# WHAT YOU SHOULD DO:
Each line that includes "dropdown" must be copied from the records.

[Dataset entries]
────────
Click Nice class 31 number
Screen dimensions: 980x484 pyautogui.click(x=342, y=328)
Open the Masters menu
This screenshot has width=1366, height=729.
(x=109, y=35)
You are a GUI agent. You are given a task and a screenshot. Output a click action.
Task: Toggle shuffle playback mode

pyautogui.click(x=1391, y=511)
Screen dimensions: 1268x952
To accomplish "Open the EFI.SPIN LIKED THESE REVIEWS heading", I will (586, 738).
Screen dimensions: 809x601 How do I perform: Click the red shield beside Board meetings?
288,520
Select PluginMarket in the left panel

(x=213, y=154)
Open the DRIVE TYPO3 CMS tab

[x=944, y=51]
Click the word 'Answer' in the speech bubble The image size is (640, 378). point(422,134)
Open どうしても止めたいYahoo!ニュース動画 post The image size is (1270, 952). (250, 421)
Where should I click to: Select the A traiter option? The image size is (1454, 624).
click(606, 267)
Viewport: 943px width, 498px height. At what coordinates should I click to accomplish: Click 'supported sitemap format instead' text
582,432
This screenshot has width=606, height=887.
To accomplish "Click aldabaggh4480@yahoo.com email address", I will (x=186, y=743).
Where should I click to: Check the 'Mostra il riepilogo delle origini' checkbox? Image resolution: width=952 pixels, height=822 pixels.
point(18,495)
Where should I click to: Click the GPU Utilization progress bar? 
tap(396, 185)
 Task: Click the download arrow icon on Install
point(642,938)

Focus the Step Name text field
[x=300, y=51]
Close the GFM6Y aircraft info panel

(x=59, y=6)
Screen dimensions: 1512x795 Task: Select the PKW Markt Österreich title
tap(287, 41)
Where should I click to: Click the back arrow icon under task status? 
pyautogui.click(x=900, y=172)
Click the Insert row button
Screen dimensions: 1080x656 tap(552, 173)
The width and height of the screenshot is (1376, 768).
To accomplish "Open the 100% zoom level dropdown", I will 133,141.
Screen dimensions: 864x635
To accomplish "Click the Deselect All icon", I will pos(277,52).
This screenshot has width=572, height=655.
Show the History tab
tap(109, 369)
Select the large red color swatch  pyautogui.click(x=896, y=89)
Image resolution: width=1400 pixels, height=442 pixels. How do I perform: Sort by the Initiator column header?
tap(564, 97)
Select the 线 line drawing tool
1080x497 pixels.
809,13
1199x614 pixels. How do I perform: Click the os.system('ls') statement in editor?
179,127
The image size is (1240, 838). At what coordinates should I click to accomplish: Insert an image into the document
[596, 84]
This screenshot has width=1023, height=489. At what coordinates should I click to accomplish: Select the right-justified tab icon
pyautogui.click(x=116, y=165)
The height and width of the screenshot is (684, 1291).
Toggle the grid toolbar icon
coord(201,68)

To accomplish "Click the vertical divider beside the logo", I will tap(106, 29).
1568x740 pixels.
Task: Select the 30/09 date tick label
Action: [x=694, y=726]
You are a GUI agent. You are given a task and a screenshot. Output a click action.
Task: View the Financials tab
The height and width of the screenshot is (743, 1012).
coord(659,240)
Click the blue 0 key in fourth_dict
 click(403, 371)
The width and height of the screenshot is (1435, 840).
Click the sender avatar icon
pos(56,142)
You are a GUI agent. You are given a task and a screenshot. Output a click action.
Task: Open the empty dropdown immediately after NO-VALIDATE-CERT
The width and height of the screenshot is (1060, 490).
────────
# EXERCISE RESPONSE:
To accomplish "Open the 100% zoom level dropdown", I will 133,141.
Task: Open the empty dropdown immediately after NO-VALIDATE-CERT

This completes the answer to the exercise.